Sweetgrass man who saved girl from fire awarded for bravery
- EFN Staff | October 12, 2017
A man from Sweetgrass First Nation received an award for his act of bravery earlier this week in Regina at the Government House. Clark Whitecalf was awarded the Stanhope Certificate from the Royal Canadian Humane Association Bravery Awards for rescuing a girl from a house
“It’s honouring and a humbling experience,” said Whitecalf. “These awards I’ve received are pretty prestigious…it’s only a once in a lifetime thing.”
August 31st, 2015, Whitecalf was driving by a residence on the First Nation reserve and noticed flames from the house windows. He called 911 and immediately ran to the backdoor where flames were coming out of the windows. Whitecalf heard someone coughing inside the burning house and tried to go through but couldn’t make it due to the flames. He ran to the front door and crawled through the black smoke and extreme heat even though he had difficulty breathing. He called out again and saw a hand fall to the side of the couch. It was then that Whitecalf saw a unconscious teenage girl and pulled her out of the house to safety. Afterwards, the 18-year-old girl was taken to North Battleford hospital and transferred to Saskatoon hospital where she was treated for severe burns and smoke inhalation.
Whitecalf was also treated for severe smoke inhalation. It was his act of bravery that landed him this prestigious award in 2016 and was voted the most outstanding rescue in Canada that year. This year he was awarded the Stanhope medal – which is only awarded once a year for the entire commonwealth.
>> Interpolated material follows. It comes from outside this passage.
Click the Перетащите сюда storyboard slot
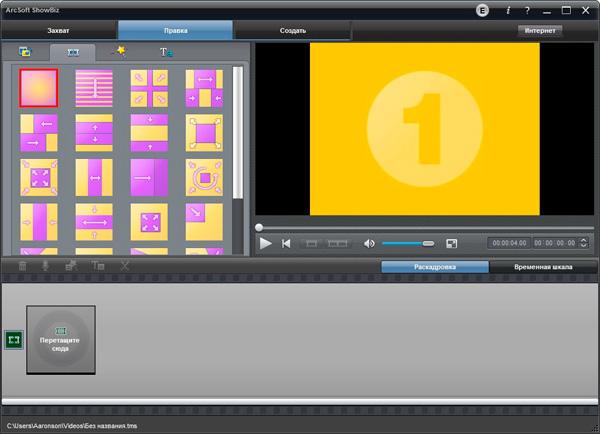 pos(61,340)
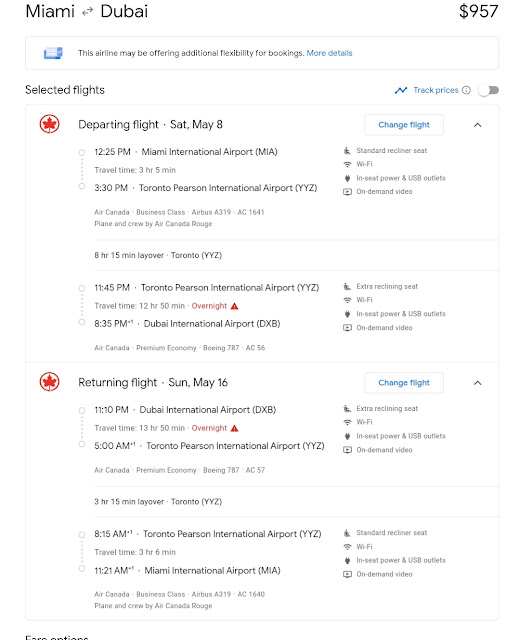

Trustees reviewed the nominations, Her Royal Highness Princess Alexandra was impressed with Whitecalf’s act of bravery that she requested under the patronage of the Majesty the Queen a special frame to be presented to him.
The Chief of Sweetgrass First Nation attended the awards ceremony and said she is proud of Whitecalf and that he is considered a hero in their community.
“Every time I see the girl he saved, I think of him,” said Chief Lorie Whitecalf. “He did something that very few people would do. He put his own life on the line to save one of our young women from the reserve.”
Whitecalf doesn’t see himself the same way his community does.
“I never really saw myself as a hero. I reacted on impulse and my instinct…I did the right thing.”
Last year, he also received a medal for heroism from the Carnegie Hero Fund Commission which is based out of Pittsburgh, Pennsylvania.